**Task brief**
This exercise asks for an exact copy of the lines from the one containing "The height and" through the final line of the material, with pictures omitted.

**Given data**

....................

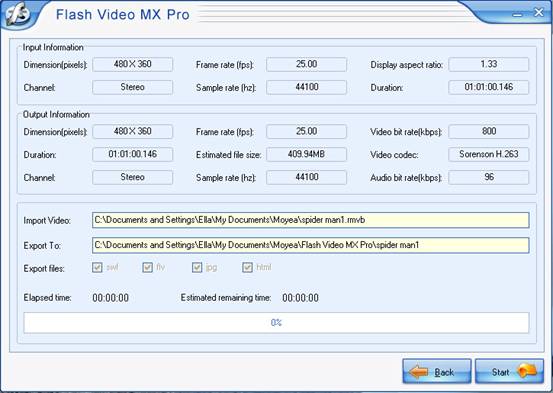Click the Export To path field
Image resolution: width=553 pixels, height=393 pixels.
[x=311, y=245]
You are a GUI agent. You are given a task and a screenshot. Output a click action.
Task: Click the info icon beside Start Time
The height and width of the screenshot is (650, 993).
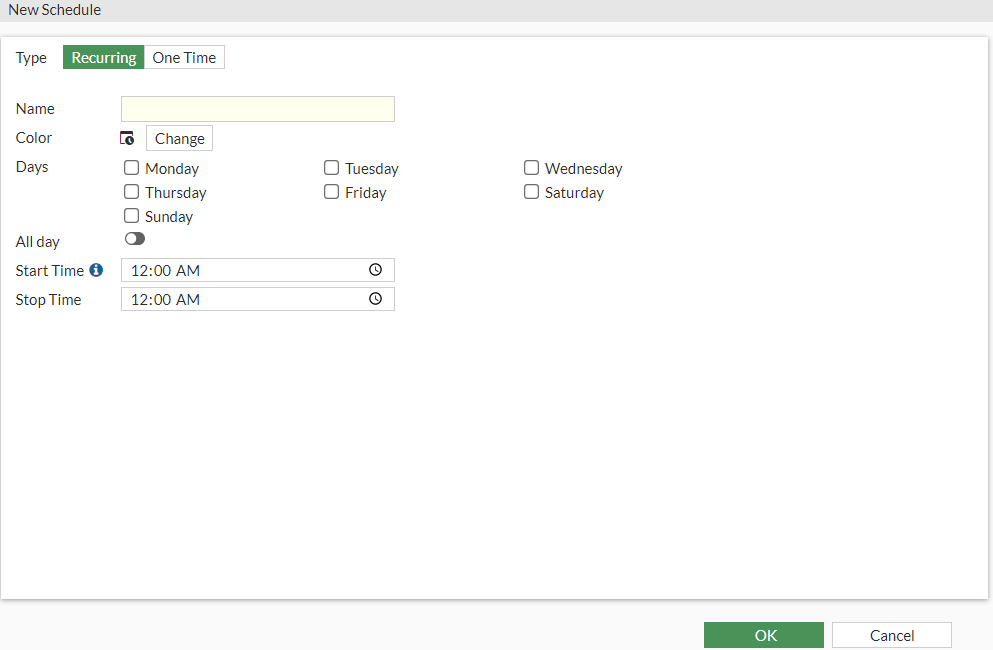point(95,269)

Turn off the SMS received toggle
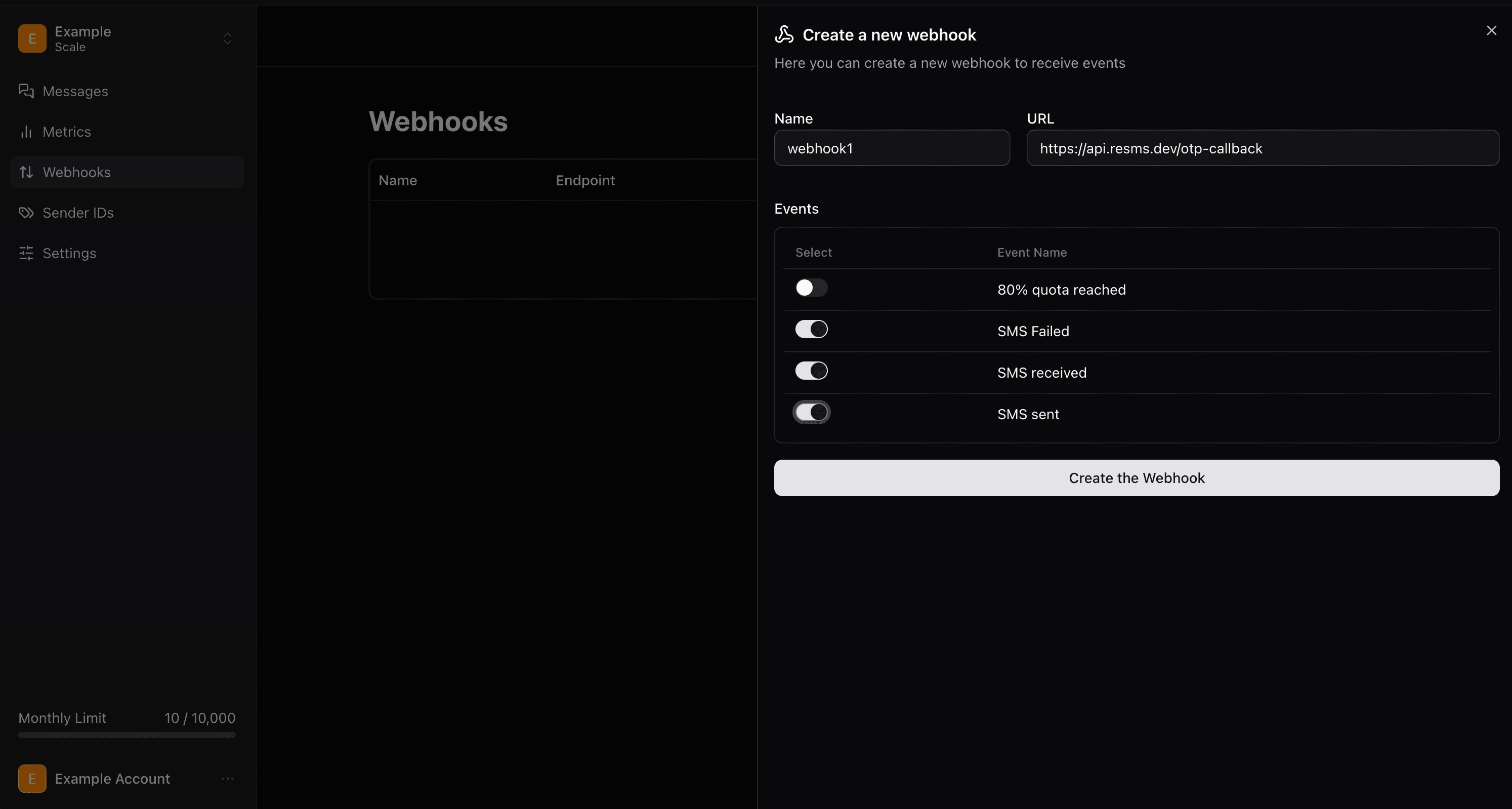coord(811,371)
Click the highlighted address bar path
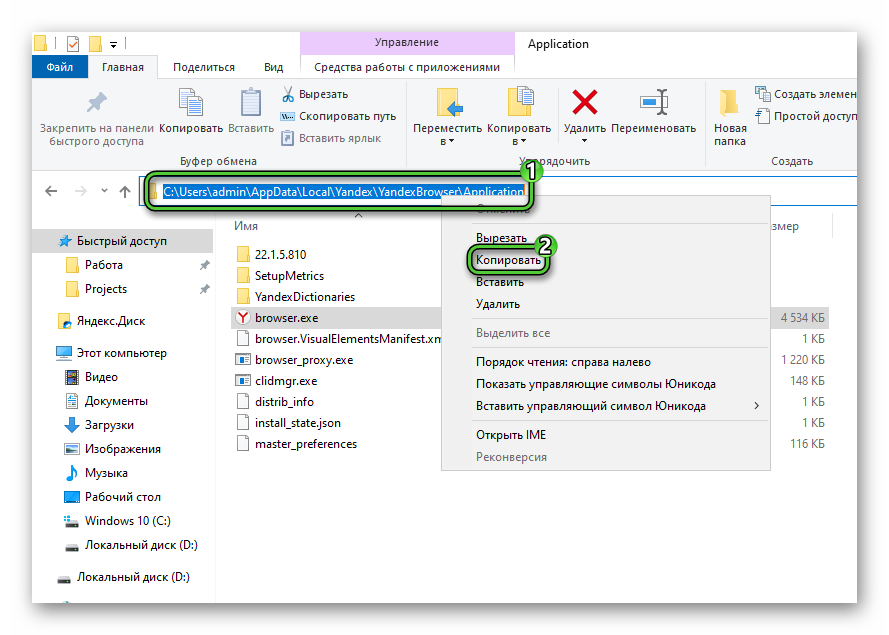 pos(343,191)
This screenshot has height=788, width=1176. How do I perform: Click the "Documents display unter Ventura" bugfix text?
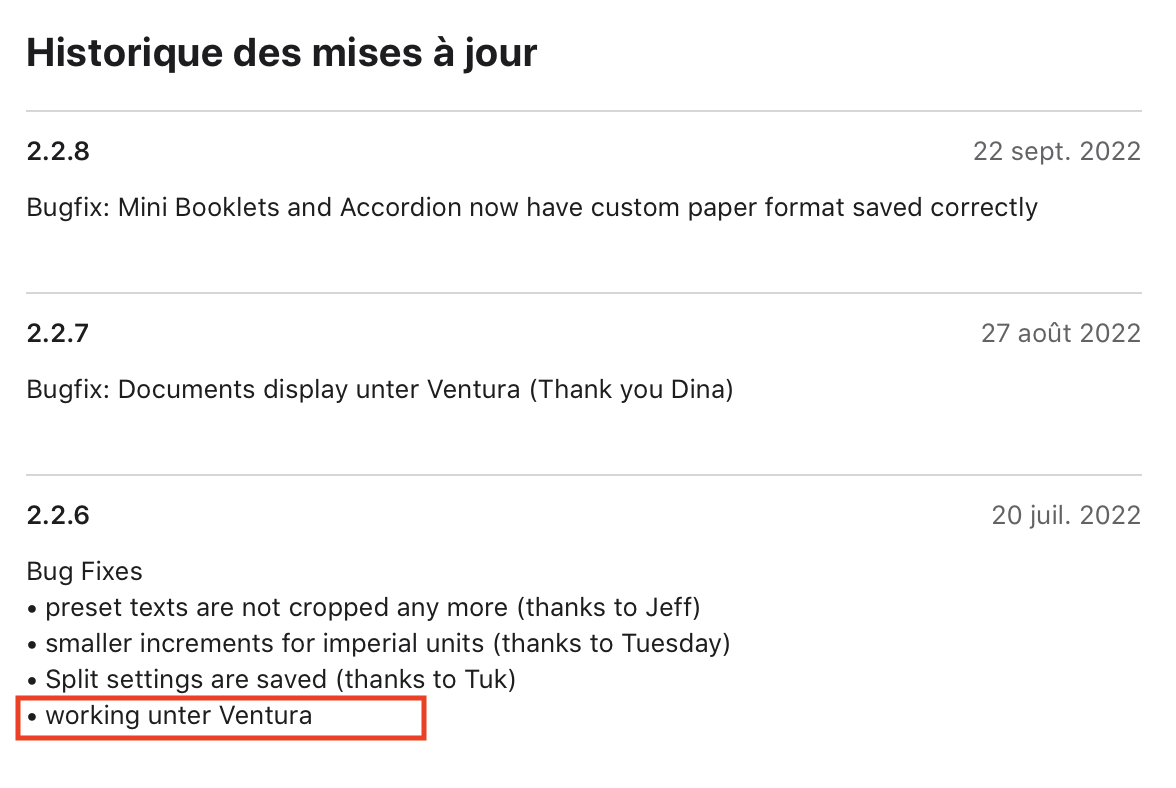[x=320, y=389]
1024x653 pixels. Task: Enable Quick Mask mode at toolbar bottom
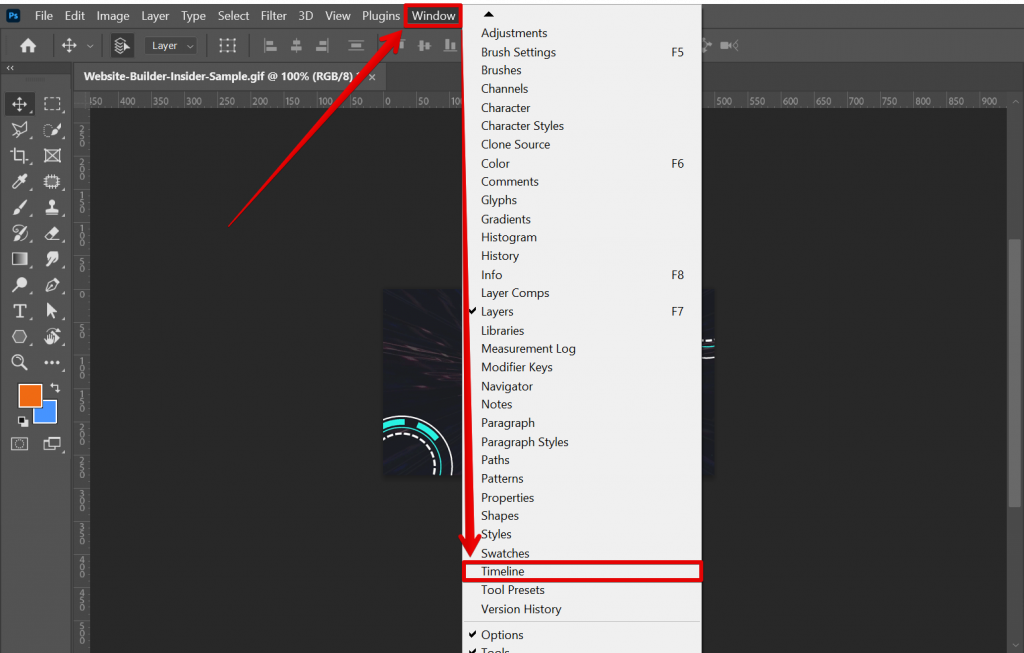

....................

**Response to the exercise**
The height and width of the screenshot is (650, 993).
point(95,269)

Turn off the SMS received toggle
coord(811,371)
Click the highlighted address bar path
 pos(343,191)
This screenshot has height=788, width=1176. How do I perform: Click the "Documents display unter Ventura" bugfix text?
[x=320, y=389]
1024x653 pixels. Task: Enable Quick Mask mode at toolbar bottom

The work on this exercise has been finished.